+ userfaultfd-do-not-block-on-locking-a-large-folio-with-raised-refcount.patch added to mm-hotfixes-unstable branch

[Date Prev][Date Next][Thread Prev][Thread Next][Date Index][Thread Index]

 



The patch titled
     Subject: userfaultfd: do not block on locking a large folio with raised refcount
has been added to the -mm mm-hotfixes-unstable branch.  Its filename is
     userfaultfd-do-not-block-on-locking-a-large-folio-with-raised-refcount.patch

This patch will shortly appear at
     https://git.kernel.org/pub/scm/linux/kernel/git/akpm/25-new.git/tree/patches/userfaultfd-do-not-block-on-locking-a-large-folio-with-raised-refcount.patch

This patch will later appear in the mm-hotfixes-unstable branch at
    git://git.kernel.org/pub/scm/linux/kernel/git/akpm/mm

Before you just go and hit "reply", please:
   a) Consider who else should be cc'ed
   b) Prefer to cc a suitable mailing list as well
   c) Ideally: find the original patch on the mailing list and do a
      reply-to-all to that, adding suitable additional cc's

*** Remember to use Documentation/process/submit-checklist.rst when testing your code ***

The -mm tree is included into linux-next via the mm-everything
branch at git://git.kernel.org/pub/scm/linux/kernel/git/akpm/mm
and is updated there every 2-3 working days

------------------------------------------------------
From: Suren Baghdasaryan <surenb@xxxxxxxxxx>
Subject: userfaultfd: do not block on locking a large folio with raised refcount
Date: Wed, 26 Feb 2025 10:55:08 -0800

Lokesh recently raised an issue about UFFDIO_MOVE getting into a deadlock
state when it goes into split_folio() with raised folio refcount. 
split_folio() expects the reference count to be exactly mapcount +
num_pages_in_folio + 1 (see can_split_folio()) and fails with EAGAIN
otherwise.

If multiple processes are trying to move the same large folio, they raise
the refcount (all tasks succeed in that) then one of them succeeds in
locking the folio, while others will block in folio_lock() while keeping
the refcount raised.  The winner of this race will proceed with calling
split_folio() and will fail returning EAGAIN to the caller and unlocking
the folio.  The next competing process will get the folio locked and will
go through the same flow.  In the meantime the original winner will be
retried and will block in folio_lock(), getting into the queue of waiting
processes only to repeat the same path.  All this results in a livelock.

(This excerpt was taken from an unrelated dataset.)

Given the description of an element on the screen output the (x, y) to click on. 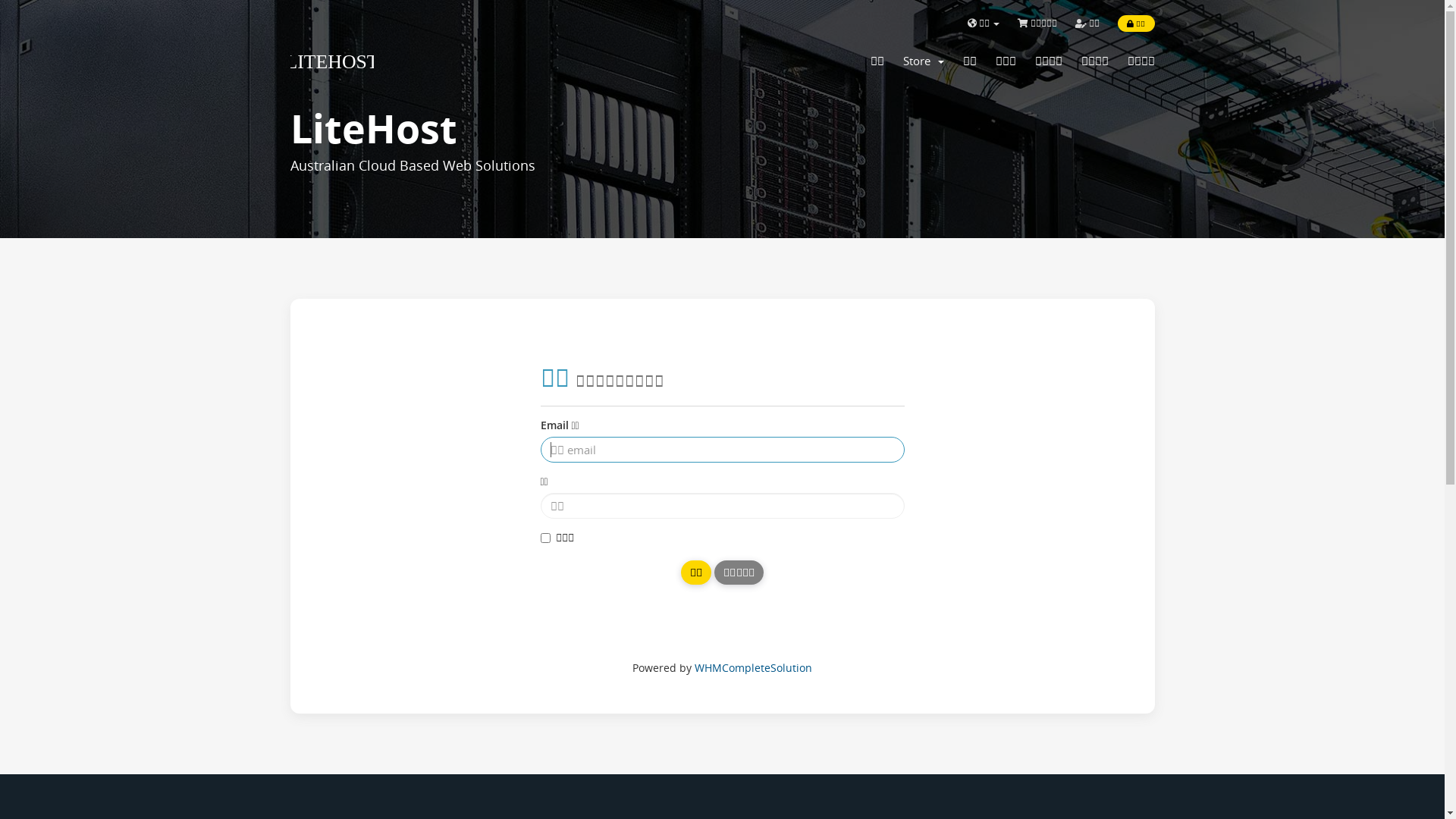
WHMCompleteSolution Element type: text (753, 667)
LITEHOST Element type: text (351, 62)
Store   Element type: text (922, 60)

An easy fix would be to avoid waiting for the folio lock while holding
folio refcount, similar to madvise_free_huge_pmd() where folio lock is
acquired before raising the folio refcount.  Since we lock and take a
refcount of the folio while holding the PTE lock, changing the order of
these operations should not break anything.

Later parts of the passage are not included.